Das Ilhas Baleares, no Mediterrâneo, até Saint Marten, no Caribe
(De Outubro a Dezembro de 2000)
O diário, as histórias e os versos do Comandante Aderbal Torres de Amorim
Direitos autorais doados ao Asilo Padre Cacique


Quatro Mil Milhas Além
Uma travessia, o Homem e o Mar
Aderbal Torres de Amorim
(11º capítulo)


DO MEIO DO MAR OCEANO AO MAR DO CARIBE

Quinta-feira, 30 de novembro (coordenadas das 22h GMT de quarta-feira: 18.38 N e 036.45 W).
Pouco antes da meia-noite, sou despertado pelo Tatu. O balão enroscara-se outra vez no estai de proa. Quando lá cheguei, o Graeff já estava sobre a rede. O balão foi arriado, posto pela gaiúta da proa no paiol onde ele mora, abrimos a asa-de-pombo e seguimos adiante. Manobra perfeita, bem mais tranqüila que a inesquecível manobra no través de Casablanca, ainda antes de chegarmos às Canárias. Lá foi muito duro; aqui tem sido mais fácil.

O vento está forte; o Mar está agitado. Mas o balão foi recolhido sem maiores problemas. Apenas um pouco molhado, porque eu não o segurei como devia. Pela manhã, será posto para secar.

Pronto, já temos assunto para um dia inteiro. Se é que a trova já estará hoje de volta...E tem gente que pensa que em barco a vela não há nada para fazer e nem assunto para conversar! Por isso, esses velejadores malucos vivem lendo. Total: eles não têm mesmo o que fazer; velejar é uma coisa monótona. E muito demorada…
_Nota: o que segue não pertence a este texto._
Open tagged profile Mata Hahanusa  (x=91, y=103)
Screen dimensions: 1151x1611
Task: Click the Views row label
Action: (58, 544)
......................................

Ultrapassamos a metade!

Agora, às 14h 30min-GMT, já estamos do lado de cá da travessia. Após completarmos, neste Mar Oceano, nove fantásticos dias de navegada, desde Las Palmas de Gran Canaria, cruzamos a marca do meio. Passamos para o lado oeste da grande cruzada. Se tudo continuar assim, faremos a travessia entre 18 e 21 dias.

Nossa posição agora é 18.31 N e 038.54 W. Para St. Martin, faltam 1.375 milhas; Las Palmas ficou 1.415 milhas para trás. Nosso rumo é 279, direto ao objetivo, e estamos surfando a uma velocidade entre 8 e 9 nós com ventos fortes entre 30 e 35 nós.

Apossa-se de mim o sentimento de que estou, finalmente, voltando para casa. É estranho: mesmo estando tão longe do ponto final, sinto uma espécie de vitória antecipada. Muito embora falte ainda exatamente tudo o que já percorremos, desde Las Palmas.

O Mar, este desconhecido imprevisível, ergue-se em monumentais paredões, rugindo sinistro. Levantam-se gigantescas ondas de água cor de petróleo brilhante. A navegada, conquanto ainda duríssima, é branda se comparada à de ontem à noite.

O Haaviti comporta-se como o fazem os bravos e fortes. Provou meu erro, reconheço: ele é um valente. E por isso eu o respeito. Como ao Molecão. Decidido e bravo, enfrenta galhardamente este Oceano gigantesco, tangido por ventos e vagalhões capazes de preocupar os mais calejados navegantes.

Emociono-me. Como diz a canção, se chorei ou se sofri, o importante é que emoções eu vivi. E para vivê-las, busco o mais profundo do meu ser e de lá recolho, com amor e respeito:

 

Muito obrigado Haaviti
por me teres trazido aqui
neste Mar grosso e profundo
que a melhor coisa do mundo
é mesmo sair por aí

sem lenço, sem documento
pronto para a qualquer momento
o Mar grandioso singrar
e dizer todos os dias
quanta e quanta alegria
o Mar eterno me dá...

Sexta-feira, 1º de dezembro (coordenadas das 22 h GMT de quinta-feira: 18.23 N e 039.41 W).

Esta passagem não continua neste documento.